To date, two COVID-positive women have died while pregnant at UAB. Another six COVID-positive women have lost their babies during their second trimester. Three other COVID-positive women have lost their babies during their third trimester.
Subramaniam says that in some cases, doctors must perform cesarean delivery in the ICU because they cannot safely labor the women in an ICU unit, especially when women need to be placed on a ventilator or an extracorporeal membrane oxygen (ECMO) machine. ECMO is similar to the heart-lung bypass machine commonly used in open-heart surgery. It pumps and oxygenates a patient’s blood outside the body, allowing the heart and lungs to rest.
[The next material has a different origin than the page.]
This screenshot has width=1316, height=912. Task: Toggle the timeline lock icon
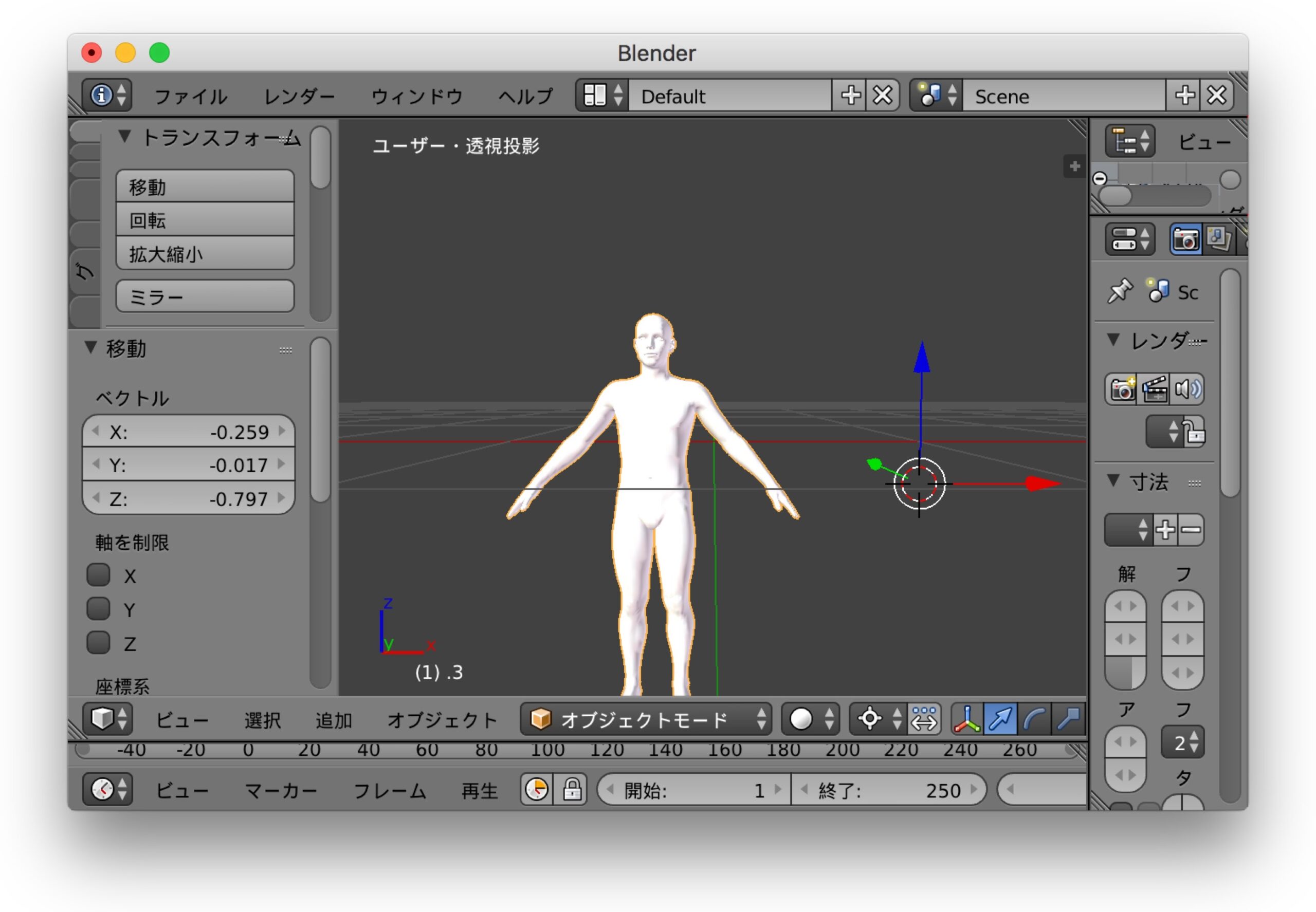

“If the mother needs to be intubated, it doesn’t necessarily mean the baby has to be delivered. But, often, what we are seeing is that there is a high rate of intubation failure and worsening immediately of maternal status after intubation,” Subramaniam said. “We’re often having to do this under the pressure of placing patients on ECMO and then effecting delivery. And in some cases, if things deteriorate very quickly, we’re finding ourselves doing a bedside delivery in the ICU in order to protect the infant while taking care of the mom as well. It’s not ideal to do a surgical treatment in an ICU setting.”
According to data from the Centers for Disease Control and Prevention, pregnant women are among the highest groups of people who identify as vaccine-hesitant. Only 23 percent of pregnant women are currently vaccinated, according to the CDC.
Williams says she talks to her pregnant patients all the time about vaccination and its safety. She also understands that the decision is not easy. Subramaniam understands as well. No mother-to-be wants to do anything that can harm her baby.
“The good news is that we have a vaccine that has been tested on more humans than any other vaccine in history,” Subramaniam said. “The vaccine is safe for pregnant women regardless of the trimester they are in, and it is safe for breastfeeding moms. The data is convincing in this.
“You can put your faith in medicine that you are protecting yourself and your child based on the extensive data that has been collected,” she said. “They are very hard decisions, but we have so much more data now than we did in December. We can definitively say, yes, these vaccines are safe for women and their babies.”